### [Exercise details]
Recast everything in the data from the line containing "This screenshot has height=1500, width=693." down to the line containing "Action: point(1303,183)", both included, as a JSON list of strings with one string per line. Leave out blank lines.

[Data for locating words and elements]
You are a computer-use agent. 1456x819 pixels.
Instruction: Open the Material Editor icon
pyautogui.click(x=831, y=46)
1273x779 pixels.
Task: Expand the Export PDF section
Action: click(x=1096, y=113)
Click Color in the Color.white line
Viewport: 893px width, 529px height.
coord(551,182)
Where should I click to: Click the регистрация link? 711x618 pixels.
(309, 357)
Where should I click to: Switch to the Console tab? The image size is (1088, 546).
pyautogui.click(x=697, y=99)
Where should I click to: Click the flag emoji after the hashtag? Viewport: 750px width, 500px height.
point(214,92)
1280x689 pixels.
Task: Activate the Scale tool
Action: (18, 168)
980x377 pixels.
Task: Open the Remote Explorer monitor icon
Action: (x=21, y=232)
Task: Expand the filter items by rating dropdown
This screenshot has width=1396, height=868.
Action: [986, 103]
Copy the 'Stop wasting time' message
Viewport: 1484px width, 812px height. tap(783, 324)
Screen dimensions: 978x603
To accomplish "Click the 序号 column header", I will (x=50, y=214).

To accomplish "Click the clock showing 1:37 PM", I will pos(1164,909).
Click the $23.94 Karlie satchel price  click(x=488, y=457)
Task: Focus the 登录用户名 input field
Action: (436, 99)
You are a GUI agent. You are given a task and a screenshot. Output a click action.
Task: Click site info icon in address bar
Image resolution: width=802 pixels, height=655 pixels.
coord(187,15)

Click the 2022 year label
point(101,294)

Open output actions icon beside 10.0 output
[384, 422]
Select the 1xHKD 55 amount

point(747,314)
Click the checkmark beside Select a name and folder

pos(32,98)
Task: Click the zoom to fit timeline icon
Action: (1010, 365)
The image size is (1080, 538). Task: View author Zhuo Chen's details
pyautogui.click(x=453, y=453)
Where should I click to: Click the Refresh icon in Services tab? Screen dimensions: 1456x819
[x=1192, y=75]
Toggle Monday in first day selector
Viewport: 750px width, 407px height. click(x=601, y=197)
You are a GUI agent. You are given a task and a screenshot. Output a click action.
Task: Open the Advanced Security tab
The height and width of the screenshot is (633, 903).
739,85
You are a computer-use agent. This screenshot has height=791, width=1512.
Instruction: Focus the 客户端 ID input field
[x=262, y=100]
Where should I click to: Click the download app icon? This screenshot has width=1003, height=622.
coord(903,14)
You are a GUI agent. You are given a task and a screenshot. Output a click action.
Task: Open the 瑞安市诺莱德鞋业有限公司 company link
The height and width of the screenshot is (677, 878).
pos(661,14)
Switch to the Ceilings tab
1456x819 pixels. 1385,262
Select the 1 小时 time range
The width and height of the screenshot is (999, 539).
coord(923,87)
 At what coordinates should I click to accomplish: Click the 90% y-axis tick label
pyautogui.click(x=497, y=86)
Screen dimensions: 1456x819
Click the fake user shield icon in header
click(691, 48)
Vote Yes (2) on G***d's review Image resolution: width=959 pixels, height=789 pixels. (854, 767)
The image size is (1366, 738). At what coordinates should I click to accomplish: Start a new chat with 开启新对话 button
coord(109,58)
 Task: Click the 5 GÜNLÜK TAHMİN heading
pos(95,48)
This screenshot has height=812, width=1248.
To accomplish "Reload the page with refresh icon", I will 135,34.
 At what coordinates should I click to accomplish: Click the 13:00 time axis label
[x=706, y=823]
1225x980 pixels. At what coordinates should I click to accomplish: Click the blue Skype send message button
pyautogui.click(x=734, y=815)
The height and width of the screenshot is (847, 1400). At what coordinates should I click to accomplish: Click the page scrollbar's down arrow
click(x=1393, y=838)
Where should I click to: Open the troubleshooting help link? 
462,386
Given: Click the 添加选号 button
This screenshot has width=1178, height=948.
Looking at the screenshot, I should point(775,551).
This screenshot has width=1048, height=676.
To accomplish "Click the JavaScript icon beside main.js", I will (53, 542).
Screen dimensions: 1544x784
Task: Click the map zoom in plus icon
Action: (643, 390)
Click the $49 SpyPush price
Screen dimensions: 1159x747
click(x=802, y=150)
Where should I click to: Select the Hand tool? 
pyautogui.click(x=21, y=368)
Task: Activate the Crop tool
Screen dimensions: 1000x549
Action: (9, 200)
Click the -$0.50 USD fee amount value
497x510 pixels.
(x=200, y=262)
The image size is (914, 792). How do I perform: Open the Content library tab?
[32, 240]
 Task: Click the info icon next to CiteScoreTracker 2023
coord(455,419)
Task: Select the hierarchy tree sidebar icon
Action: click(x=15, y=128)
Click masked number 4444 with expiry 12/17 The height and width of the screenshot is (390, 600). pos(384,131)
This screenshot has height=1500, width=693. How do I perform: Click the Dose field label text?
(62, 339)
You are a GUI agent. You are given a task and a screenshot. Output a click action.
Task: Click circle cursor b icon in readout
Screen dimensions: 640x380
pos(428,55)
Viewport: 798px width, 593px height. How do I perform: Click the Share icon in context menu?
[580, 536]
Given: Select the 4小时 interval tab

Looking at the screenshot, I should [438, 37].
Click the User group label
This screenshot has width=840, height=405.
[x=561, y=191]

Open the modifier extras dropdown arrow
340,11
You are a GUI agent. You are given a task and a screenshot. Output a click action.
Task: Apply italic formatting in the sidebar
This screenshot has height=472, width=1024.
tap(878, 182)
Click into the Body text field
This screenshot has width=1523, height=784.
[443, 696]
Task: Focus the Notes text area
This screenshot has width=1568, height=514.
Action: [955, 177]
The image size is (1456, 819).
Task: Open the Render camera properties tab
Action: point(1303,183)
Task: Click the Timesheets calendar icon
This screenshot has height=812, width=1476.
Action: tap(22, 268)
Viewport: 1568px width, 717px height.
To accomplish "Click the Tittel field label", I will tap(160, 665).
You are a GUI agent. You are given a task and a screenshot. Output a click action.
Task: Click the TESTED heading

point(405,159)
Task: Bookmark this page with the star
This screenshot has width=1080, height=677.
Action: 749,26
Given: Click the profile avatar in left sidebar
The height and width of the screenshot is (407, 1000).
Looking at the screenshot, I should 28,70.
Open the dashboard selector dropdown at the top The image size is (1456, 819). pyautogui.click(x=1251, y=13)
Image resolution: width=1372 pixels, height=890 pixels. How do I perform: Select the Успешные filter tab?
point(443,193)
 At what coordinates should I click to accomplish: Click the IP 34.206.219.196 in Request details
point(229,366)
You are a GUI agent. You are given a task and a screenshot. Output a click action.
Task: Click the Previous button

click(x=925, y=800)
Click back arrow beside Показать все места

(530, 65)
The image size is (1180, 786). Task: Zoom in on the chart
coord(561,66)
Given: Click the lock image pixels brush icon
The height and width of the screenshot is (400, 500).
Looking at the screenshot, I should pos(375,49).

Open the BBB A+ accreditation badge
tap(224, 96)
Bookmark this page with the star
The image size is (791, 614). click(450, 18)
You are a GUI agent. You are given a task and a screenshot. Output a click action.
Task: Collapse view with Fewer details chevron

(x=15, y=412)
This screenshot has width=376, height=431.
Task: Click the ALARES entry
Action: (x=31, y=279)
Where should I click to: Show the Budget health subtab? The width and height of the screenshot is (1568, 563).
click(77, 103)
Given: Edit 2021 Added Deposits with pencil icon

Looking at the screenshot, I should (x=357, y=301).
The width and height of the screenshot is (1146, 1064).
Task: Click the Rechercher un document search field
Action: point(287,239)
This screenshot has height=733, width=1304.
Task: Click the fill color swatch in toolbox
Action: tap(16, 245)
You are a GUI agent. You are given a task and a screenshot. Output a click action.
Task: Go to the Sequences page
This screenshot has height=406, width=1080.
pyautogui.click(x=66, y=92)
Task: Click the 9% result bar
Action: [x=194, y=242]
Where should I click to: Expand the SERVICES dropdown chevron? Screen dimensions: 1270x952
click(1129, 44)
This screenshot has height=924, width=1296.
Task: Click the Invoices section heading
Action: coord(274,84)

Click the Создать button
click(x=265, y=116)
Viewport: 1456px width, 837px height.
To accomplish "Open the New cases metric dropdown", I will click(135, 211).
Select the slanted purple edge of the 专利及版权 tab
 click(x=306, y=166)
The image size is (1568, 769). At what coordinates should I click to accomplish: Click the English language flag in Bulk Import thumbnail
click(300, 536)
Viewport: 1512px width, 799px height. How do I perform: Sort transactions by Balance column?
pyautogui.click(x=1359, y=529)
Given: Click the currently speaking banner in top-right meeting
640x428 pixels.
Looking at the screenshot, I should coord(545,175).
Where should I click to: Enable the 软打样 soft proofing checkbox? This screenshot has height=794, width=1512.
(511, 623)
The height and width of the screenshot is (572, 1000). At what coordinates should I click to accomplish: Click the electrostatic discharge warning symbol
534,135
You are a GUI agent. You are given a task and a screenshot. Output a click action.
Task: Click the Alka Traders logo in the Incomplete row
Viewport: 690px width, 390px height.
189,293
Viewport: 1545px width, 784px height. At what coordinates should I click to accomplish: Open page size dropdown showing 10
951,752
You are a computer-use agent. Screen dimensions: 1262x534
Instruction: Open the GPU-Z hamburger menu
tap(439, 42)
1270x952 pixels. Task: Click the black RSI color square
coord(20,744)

### [Response to the exercise]
[
  "This screenshot has height=1500, width=693. How do I perform: Click the Dose field label text?",
  "(62, 339)",
  "You are a GUI agent. You are given a task and a screenshot. Output a click action.",
  "Task: Click circle cursor b icon in readout",
  "Screen dimensions: 640x380",
  "pos(428,55)",
  "Viewport: 798px width, 593px height. How do I perform: Click the Share icon in context menu?",
  "[580, 536]",
  "Given: Select the 4小时 interval tab",
  "Looking at the screenshot, I should [438, 37].",
  "Click the User group label",
  "This screenshot has width=840, height=405.",
  "[x=561, y=191]",
  "Open the modifier extras dropdown arrow",
  "340,11",
  "You are a GUI agent. You are given a task and a screenshot. Output a click action.",
  "Task: Apply italic formatting in the sidebar",
  "This screenshot has height=472, width=1024.",
  "tap(878, 182)",
  "Click into the Body text field",
  "This screenshot has width=1523, height=784.",
  "[443, 696]",
  "Task: Focus the Notes text area",
  "This screenshot has width=1568, height=514.",
  "Action: [955, 177]",
  "The image size is (1456, 819).",
  "Task: Open the Render camera properties tab",
  "Action: point(1303,183)"
]